[Entries for locating text and elements]
Start

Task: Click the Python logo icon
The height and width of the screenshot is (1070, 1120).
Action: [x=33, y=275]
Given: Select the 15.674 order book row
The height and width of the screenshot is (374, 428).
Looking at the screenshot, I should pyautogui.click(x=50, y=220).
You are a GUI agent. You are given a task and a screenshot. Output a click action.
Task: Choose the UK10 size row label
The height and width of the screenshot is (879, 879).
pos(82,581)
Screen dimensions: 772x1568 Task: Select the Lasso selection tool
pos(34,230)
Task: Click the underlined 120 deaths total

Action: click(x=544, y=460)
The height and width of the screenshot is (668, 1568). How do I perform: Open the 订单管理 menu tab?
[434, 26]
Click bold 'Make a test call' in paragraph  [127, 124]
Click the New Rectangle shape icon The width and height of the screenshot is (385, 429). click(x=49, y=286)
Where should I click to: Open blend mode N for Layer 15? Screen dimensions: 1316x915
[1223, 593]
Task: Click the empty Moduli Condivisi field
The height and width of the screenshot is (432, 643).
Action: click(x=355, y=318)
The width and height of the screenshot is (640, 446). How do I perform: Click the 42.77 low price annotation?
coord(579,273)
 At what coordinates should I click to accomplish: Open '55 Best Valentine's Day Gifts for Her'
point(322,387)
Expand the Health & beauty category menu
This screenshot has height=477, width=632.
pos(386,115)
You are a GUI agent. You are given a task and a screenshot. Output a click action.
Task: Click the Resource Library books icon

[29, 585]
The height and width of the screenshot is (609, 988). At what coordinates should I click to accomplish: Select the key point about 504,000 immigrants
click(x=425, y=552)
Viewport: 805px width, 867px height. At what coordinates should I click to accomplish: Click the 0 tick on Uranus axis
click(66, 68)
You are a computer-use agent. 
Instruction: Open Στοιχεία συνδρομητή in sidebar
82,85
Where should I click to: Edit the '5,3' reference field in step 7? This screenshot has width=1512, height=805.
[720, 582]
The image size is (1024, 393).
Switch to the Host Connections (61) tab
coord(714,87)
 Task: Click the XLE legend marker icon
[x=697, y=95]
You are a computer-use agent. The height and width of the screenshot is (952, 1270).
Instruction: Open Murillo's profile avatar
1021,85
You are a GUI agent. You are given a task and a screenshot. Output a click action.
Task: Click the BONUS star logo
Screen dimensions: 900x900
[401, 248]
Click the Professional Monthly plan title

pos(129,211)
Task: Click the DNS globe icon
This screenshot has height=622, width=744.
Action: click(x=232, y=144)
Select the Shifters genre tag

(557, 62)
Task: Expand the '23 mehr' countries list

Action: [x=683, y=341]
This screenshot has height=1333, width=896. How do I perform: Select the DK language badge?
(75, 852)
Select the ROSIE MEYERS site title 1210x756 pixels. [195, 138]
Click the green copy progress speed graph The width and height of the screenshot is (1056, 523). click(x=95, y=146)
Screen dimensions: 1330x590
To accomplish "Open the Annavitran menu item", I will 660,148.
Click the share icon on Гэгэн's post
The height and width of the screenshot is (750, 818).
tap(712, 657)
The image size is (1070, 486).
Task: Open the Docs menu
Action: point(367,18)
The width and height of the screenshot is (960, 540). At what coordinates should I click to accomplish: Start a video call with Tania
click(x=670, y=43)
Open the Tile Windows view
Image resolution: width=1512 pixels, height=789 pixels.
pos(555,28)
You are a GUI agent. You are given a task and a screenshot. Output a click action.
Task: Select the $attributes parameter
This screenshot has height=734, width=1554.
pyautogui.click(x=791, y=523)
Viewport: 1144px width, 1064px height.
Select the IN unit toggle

End

TASK STATEMENT → Please copy every row above character for character, changing nothing.

OUTPUT OF THE TASK →
Task: Click the Python logo icon
The height and width of the screenshot is (1070, 1120).
Action: [x=33, y=275]
Given: Select the 15.674 order book row
The height and width of the screenshot is (374, 428).
Looking at the screenshot, I should pyautogui.click(x=50, y=220).
You are a GUI agent. You are given a task and a screenshot. Output a click action.
Task: Choose the UK10 size row label
The height and width of the screenshot is (879, 879).
pos(82,581)
Screen dimensions: 772x1568 Task: Select the Lasso selection tool
pos(34,230)
Task: Click the underlined 120 deaths total

Action: click(x=544, y=460)
The height and width of the screenshot is (668, 1568). How do I perform: Open the 订单管理 menu tab?
[434, 26]
Click bold 'Make a test call' in paragraph  [127, 124]
Click the New Rectangle shape icon The width and height of the screenshot is (385, 429). click(x=49, y=286)
Where should I click to: Open blend mode N for Layer 15? Screen dimensions: 1316x915
[1223, 593]
Task: Click the empty Moduli Condivisi field
The height and width of the screenshot is (432, 643).
Action: click(x=355, y=318)
The width and height of the screenshot is (640, 446). How do I perform: Click the 42.77 low price annotation?
coord(579,273)
 At what coordinates should I click to accomplish: Open '55 Best Valentine's Day Gifts for Her'
point(322,387)
Expand the Health & beauty category menu
This screenshot has height=477, width=632.
pos(386,115)
You are a GUI agent. You are given a task and a screenshot. Output a click action.
Task: Click the Resource Library books icon

[29, 585]
The height and width of the screenshot is (609, 988). At what coordinates should I click to accomplish: Select the key point about 504,000 immigrants
click(x=425, y=552)
Viewport: 805px width, 867px height. At what coordinates should I click to accomplish: Click the 0 tick on Uranus axis
click(66, 68)
You are a computer-use agent. 
Instruction: Open Στοιχεία συνδρομητή in sidebar
82,85
Where should I click to: Edit the '5,3' reference field in step 7? This screenshot has width=1512, height=805.
[720, 582]
The image size is (1024, 393).
Switch to the Host Connections (61) tab
coord(714,87)
 Task: Click the XLE legend marker icon
[x=697, y=95]
You are a computer-use agent. The height and width of the screenshot is (952, 1270).
Instruction: Open Murillo's profile avatar
1021,85
You are a GUI agent. You are given a task and a screenshot. Output a click action.
Task: Click the BONUS star logo
Screen dimensions: 900x900
[401, 248]
Click the Professional Monthly plan title

pos(129,211)
Task: Click the DNS globe icon
This screenshot has height=622, width=744.
Action: click(x=232, y=144)
Select the Shifters genre tag

(557, 62)
Task: Expand the '23 mehr' countries list

Action: [x=683, y=341]
This screenshot has height=1333, width=896. How do I perform: Select the DK language badge?
(75, 852)
Select the ROSIE MEYERS site title 1210x756 pixels. [195, 138]
Click the green copy progress speed graph The width and height of the screenshot is (1056, 523). click(x=95, y=146)
Screen dimensions: 1330x590
To accomplish "Open the Annavitran menu item", I will 660,148.
Click the share icon on Гэгэн's post
The height and width of the screenshot is (750, 818).
tap(712, 657)
The image size is (1070, 486).
Task: Open the Docs menu
Action: point(367,18)
The width and height of the screenshot is (960, 540). At what coordinates should I click to accomplish: Start a video call with Tania
click(x=670, y=43)
Open the Tile Windows view
Image resolution: width=1512 pixels, height=789 pixels.
pos(555,28)
You are a GUI agent. You are given a task and a screenshot. Output a click action.
Task: Select the $attributes parameter
This screenshot has height=734, width=1554.
pyautogui.click(x=791, y=523)
Viewport: 1144px width, 1064px height.
Select the IN unit toggle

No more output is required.